Some standard error codes are below:
`M_NOT_FOUND`
The resource requested could not be located.
`M_MISSING_PARAMS`
The request was missing one or more parameters.
`M_INVALID_PARAM`
The request contained one or more invalid parameters.
`M_SESSION_NOT_VALIDATED`
The session has not been validated.
`M_NO_VALID_SESSION`
A session could not be located for the given parameters.
`M_SESSION_EXPIRED`
The session has expired and must be renewed.
`M_INVALID_EMAIL`
The email address provided was not valid.
`M_EMAIL_SEND_ERROR`
There was an error sending an email. Typically seen when attempting to
verify ownership of a given email address.
`M_INVALID_ADDRESS`
The provided third party address was not valid.
`M_SEND_ERROR`
There was an error sending a notification. Typically seen when
attempting to verify ownership of a given third party address.
`M_UNRECOGNIZED`
The request contained an unrecognised value, such as an unknown token or
medium.
`M_THREEPID_IN_USE`
The third party identifier is already in use by another user. Typically
this error will have an additional `mxid` property to indicate who owns
the third party identifier.
`M_UNKNOWN`
An unknown error has occurred.
{{% http-api spec="identity" api="versions" %}}
## Privacy
Identity is a privacy-sensitive issue. While the identity server exists
to provide identity information, access should be restricted to avoid
leaking potentially sensitive data. In particular, being able to
construct large-scale connections between identities should be avoided.
To this end, in general APIs should allow a 3PID to be mapped to a
Matrix user identity, but not in the other direction (i.e. one should
not be able to get all 3PIDs associated with a Matrix user ID, or get
all 3PIDs associated with a 3PID).
## Web browser clients
It is realistic to expect that some clients will be written to be run
within a web browser or similar environment. In these cases, the
identity server should respond to pre-flight requests and supply
Cross-Origin Resource Sharing (CORS) headers on all requests.
When a client approaches the server with a pre-flight (OPTIONS) request,
the server should respond with the CORS headers for that route. The
recommended CORS headers to be returned by servers on all requests are:
Access-Control-Allow-Origin: *
Access-Control-Allow-Methods: GET, POST, PUT, DELETE, OPTIONS
Access-Control-Allow-Headers: Origin, X-Requested-With, Content-Type, Accept, Authorization
## Authentication
Most endpoints in the Identity Service API require authentication
in order to ensure that the requesting user has accepted all relevant
policies and is otherwise permitted to make the request.
Identity Servers use a scheme similar to the Client-Server API's concept
of access tokens to authenticate users. The access tokens provided by an
Identity Server cannot be used to authenticate Client-Server API
requests.

• **JOB 1**:
Decide whether each statement below agrees with the identity server excerpt. Answer yes or no for each, and quote the deciding words of the excerpt.
(a) Access tokens provided by an Identity Server can also authenticate Client-Server API requests.
(b) The `M_SESSION_EXPIRED` error indicates that the session must be renewed.
(c) APIs should allow all 3PIDs associated with a Matrix user ID to be retrieved.
• **JOB 2**:
Revise the stretch of the identity server excerpt from "Some standard error" through "not been validated.", replacing "parameters" with "arguments".
• **JOB 3**:
According to the identity server excerpt, what additional property does the `M_THREEPID_IN_USE` error typically carry, and what does it indicate?

• **DATA EXTRACT**:

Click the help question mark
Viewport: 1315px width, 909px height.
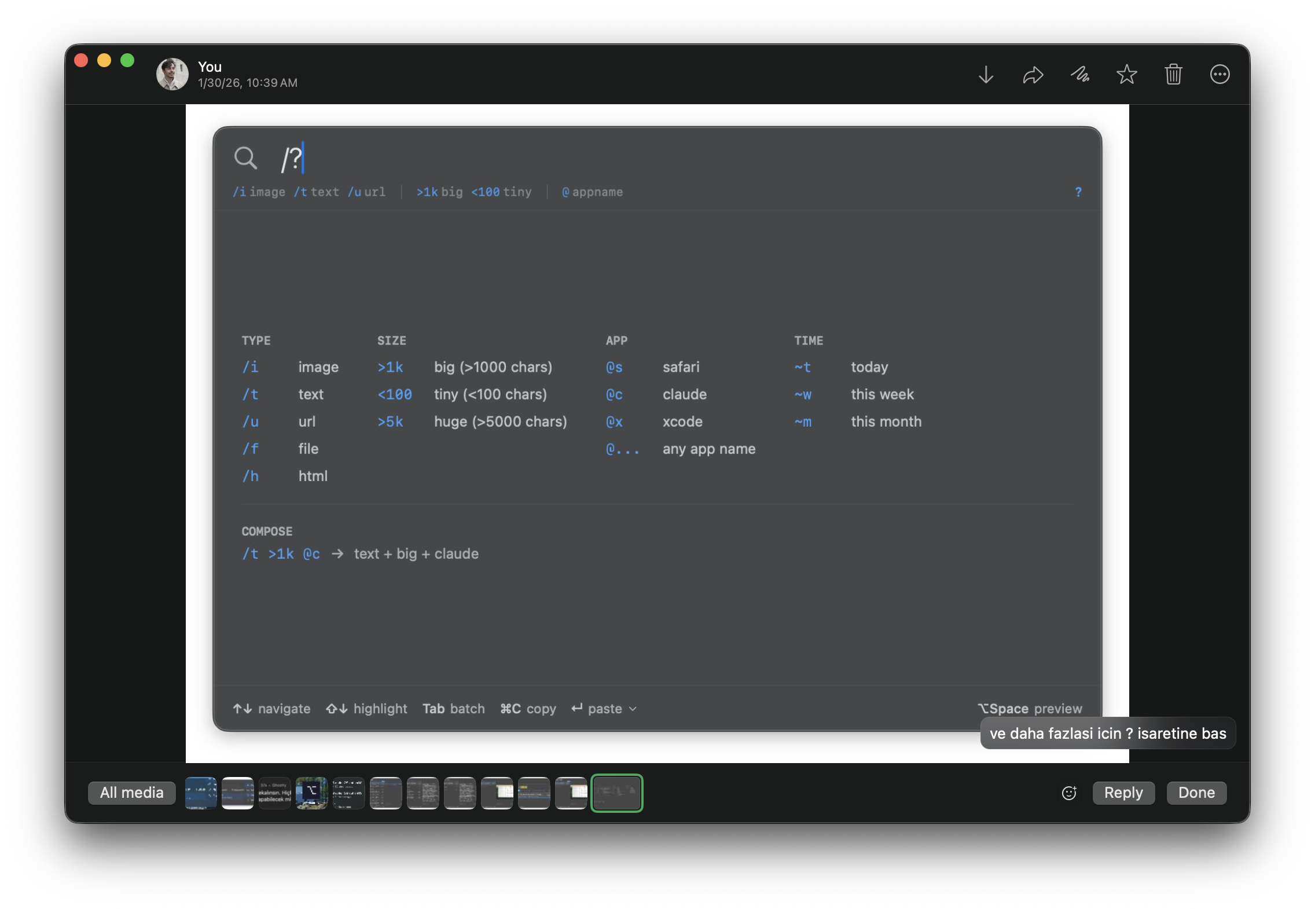1078,192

• **RESPONSE 1**:
(a) No: "The access tokens provided by an Identity Server cannot be used to authenticate Client-Server API requests."
(b) Yes: "The session has expired and must be renewed."
(c) No: "one should not be able to get all 3PIDs associated with a Matrix user ID"

• **RESPONSE 2**:
Some standard error codes are below:
`M_NOT_FOUND`
The resource requested could not be located.
`M_MISSING_PARAMS`
The request was missing one or more arguments.
`M_INVALID_PARAM`
The request contained one or more invalid arguments.
`M_SESSION_NOT_VALIDATED`
The session has not been validated.

• **RESPONSE 3**:
An `mxid` property, which indicates who owns the third party identifier.